Zekatın Farz Kılınması

 

13268- Şafii der ki: Yüce Allah şöyle buyurur: "Zekatlar Allah'tan bir farz olarak fakirlere, miskinlere, onu toplayan memurlara, kalpleri Müslümanlığa ısındırılacaklara verilir; kölelerin, borçluların, Allah yolunda olanların ve yolda kalanların uğrunda sarf edilir.''[Tevbe, 60]

 

13269- Yüce Allah Kitab'ında zekatın kimlere verileceğini bildirmiş ve: ''Allah'tan bir farz olarak''[Tevbe, 60] buyurarak bu farziyeti vurgulamıştır. Bundan dolayı ayette zikredilen sınıflar bulunduğu sürece hiç kimsenin zekatı başka bir sınıf için harcama hakkı yoktur.(--- Müzeni, Muhtasar (s. 155).

 

13270- Buvayti'nin rivayetine göre Şafii şöyle demiştir: Sudai kabilesinden bir adamın bildirdiğine göre Resulullah (Sallallahu aleyhi ve Sellem): "Yüce Allah zekatın taksimatını ne yakın meleklerden birine, ne de gönderdiği elçiye bıraktı. Taksimatı bizzat kendisi yaptı" buyurmuştur.

 

13271- Ashabdan Ziyad b. el-Haris es-Sudai der ki: "Resulullah'a (Sallallahu aleyhi ve Sellem) gelip Müslüman oldum ve ona biat ettim." Sonrasında Ziyad söz konusu hadisi zikredip şöyle der: "Daha sonra bir adam gelip: ''Ey Allah'ın Resulü! Zekattan bana da ver'' dedi. Hz.
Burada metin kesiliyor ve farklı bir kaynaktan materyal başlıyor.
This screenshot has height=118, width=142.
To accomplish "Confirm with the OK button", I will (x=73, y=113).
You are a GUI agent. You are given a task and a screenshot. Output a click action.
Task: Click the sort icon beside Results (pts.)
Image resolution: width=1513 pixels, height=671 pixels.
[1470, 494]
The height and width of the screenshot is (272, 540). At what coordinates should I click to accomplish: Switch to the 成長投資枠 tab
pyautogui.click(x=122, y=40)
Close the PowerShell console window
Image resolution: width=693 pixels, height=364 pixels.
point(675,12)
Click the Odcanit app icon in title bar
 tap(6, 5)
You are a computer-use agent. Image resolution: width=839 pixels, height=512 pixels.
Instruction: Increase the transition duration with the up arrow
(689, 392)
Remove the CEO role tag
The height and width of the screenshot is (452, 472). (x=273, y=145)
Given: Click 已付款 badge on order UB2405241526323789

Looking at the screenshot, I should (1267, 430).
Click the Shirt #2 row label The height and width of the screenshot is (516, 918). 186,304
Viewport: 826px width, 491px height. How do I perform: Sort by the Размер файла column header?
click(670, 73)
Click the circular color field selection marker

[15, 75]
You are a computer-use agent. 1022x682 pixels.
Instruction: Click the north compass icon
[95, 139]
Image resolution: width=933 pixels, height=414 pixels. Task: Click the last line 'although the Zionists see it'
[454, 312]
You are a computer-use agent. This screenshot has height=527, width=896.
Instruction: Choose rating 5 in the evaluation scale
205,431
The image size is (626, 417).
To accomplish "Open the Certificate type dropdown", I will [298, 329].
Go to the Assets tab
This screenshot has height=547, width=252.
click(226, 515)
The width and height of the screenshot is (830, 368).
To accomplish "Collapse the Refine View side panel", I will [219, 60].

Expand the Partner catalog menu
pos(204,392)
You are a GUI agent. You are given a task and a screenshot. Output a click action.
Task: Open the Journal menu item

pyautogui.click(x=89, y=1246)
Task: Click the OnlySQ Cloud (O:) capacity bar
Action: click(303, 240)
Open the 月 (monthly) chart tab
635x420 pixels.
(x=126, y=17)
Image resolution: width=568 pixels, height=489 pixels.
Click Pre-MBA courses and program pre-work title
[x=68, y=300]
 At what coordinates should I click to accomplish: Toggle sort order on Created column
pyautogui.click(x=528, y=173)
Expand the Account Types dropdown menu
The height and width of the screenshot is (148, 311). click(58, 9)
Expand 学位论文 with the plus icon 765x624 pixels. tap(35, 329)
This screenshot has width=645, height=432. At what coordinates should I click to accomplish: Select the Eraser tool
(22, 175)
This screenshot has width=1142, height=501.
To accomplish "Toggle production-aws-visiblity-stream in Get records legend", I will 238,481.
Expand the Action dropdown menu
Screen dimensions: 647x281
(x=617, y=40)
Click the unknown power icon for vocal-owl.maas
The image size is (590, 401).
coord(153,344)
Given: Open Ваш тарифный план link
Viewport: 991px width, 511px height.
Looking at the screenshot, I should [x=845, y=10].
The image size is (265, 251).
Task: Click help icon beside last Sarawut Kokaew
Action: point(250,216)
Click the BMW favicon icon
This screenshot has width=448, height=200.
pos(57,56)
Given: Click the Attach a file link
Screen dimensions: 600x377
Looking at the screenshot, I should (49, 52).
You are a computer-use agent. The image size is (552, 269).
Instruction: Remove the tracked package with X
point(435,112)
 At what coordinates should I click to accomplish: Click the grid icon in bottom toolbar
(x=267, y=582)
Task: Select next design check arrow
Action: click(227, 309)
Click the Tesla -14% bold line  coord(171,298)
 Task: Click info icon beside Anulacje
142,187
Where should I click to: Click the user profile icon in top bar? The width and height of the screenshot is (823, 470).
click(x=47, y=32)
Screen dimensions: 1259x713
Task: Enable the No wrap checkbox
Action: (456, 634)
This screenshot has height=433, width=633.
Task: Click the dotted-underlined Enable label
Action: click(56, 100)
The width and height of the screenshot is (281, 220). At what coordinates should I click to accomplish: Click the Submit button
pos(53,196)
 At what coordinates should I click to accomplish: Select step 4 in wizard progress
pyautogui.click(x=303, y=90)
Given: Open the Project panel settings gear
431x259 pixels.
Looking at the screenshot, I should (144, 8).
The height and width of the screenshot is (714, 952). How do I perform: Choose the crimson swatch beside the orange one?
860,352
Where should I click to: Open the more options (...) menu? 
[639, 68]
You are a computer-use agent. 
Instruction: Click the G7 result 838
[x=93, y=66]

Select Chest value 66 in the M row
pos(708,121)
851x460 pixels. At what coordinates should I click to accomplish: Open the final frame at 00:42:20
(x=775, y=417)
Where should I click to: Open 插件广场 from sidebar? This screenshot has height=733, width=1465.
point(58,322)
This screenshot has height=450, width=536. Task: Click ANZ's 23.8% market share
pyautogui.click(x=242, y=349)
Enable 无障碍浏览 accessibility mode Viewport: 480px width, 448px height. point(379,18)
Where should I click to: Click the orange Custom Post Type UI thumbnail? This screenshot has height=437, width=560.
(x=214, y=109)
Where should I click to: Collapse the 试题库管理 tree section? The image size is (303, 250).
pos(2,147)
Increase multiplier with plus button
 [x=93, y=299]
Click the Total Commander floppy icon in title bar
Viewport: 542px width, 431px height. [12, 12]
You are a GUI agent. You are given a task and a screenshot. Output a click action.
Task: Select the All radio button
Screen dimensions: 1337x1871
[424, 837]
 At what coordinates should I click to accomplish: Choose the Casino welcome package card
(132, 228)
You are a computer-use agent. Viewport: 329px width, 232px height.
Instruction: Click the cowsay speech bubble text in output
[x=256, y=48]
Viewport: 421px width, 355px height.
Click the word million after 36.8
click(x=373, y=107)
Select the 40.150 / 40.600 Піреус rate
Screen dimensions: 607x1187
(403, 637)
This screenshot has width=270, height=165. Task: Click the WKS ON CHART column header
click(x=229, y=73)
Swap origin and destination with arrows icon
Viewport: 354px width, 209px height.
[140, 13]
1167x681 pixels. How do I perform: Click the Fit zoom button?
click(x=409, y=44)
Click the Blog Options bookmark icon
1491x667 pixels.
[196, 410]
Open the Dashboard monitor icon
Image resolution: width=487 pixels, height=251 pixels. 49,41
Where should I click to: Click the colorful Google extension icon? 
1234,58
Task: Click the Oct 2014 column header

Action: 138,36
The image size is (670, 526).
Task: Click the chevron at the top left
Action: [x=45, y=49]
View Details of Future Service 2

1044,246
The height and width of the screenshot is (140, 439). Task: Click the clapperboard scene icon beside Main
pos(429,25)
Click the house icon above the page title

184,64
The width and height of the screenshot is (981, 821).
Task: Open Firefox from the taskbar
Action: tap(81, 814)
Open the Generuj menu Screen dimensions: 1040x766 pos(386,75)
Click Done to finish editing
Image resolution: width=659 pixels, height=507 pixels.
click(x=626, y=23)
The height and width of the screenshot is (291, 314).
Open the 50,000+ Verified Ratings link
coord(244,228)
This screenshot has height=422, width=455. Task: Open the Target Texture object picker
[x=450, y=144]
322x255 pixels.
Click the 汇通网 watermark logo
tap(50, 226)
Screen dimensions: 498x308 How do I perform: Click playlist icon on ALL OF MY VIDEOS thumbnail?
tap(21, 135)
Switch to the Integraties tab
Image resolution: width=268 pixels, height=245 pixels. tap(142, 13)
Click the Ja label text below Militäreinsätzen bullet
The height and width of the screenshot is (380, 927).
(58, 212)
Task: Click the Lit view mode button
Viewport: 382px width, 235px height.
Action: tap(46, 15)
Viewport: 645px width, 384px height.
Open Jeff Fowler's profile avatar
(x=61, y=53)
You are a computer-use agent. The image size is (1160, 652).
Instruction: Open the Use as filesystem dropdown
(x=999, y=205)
Peygamber (Sallallahu aleyhi ve Sellem): ''Yüce Allah zekat konusunda ne Peygamber'inin ne de başkalarının taksimatına razı olmadı ve bu konuda bizzat kendisi hüküm verdi. Zekatın sekiz sınıfa verileceğini açıkladı. Eğer sen de bu sınıflardan birinin içindeysen sana da veririm -veya hakkını veririm- '' buyurdu."

 

13272- Ebu Davud, Sünen'de bunu Abdurrahman b. Ziyad kanalıyla rivayet ederken tereddütsüz bir şekilde: "Sana da hakkını veririm" demiştir.(--- Ebu Davud, zekat (1630).

 

13273- Ata'nın bildirdiğine göre Ömer b. el-Hattab bu ayeti açıklarken:

"Zekatı bu sınıflardan hangisine verirsen geçerli olur" demiştir.

 

13274- Ata ile Ömer arasında kopukluk vardır. İsnadındaki Leys rivayeten güçlü biri değildir. Doğrusunu Allah bilir.

 

13275- Zir b. Hubeyş'in bildirdiğine göre Huzeyfe: "Zekat bu sınıflardan sadece birine de verilse geçerli olur" demiştir.

 

13276- Ata b. es-Saib'in bildirdiğine göre Said b. Cübeyr de bu ayeti açıklarken benzeri bir söz söylemiştir. Benzeri bir açıklama İbn Abbas'tan da rivayet edilmiştir.

 

13277- İbn Abbas'ın azatlısı İkrime der ki: "Zekatı Yüce Allah'ın zikrettiği bu sınıflardan herhangi birine verebilirsin."

 

13278- Şafii der ki: "Bir bölgede şayet zekatı hak eden birileri varsa o bölgeden alınan zekat başka bir bölgeye çıkarılamaz."

 

13279- İbn Abbas bildiriyor: Resulullah (Sallallahu aleyhi ve SellemL Muaz'ı (Yemen'e) gönderirken: "Sana icabet ederlerse zenginlerinden alınıp geri fakirlerine dağıtılmak üzere zekatın farz kılındığını bildir'' buyurmuştur.

 

13281-13280- Şafii başka bir yerde bunu, isnadında ravi konusunda tereddüt etmeden: "Onlara, zenginlerinden alınıp fakirlerine verilecek olan zekatın farz kılındığını bildir'' lafzıyla rivayet etmiştir.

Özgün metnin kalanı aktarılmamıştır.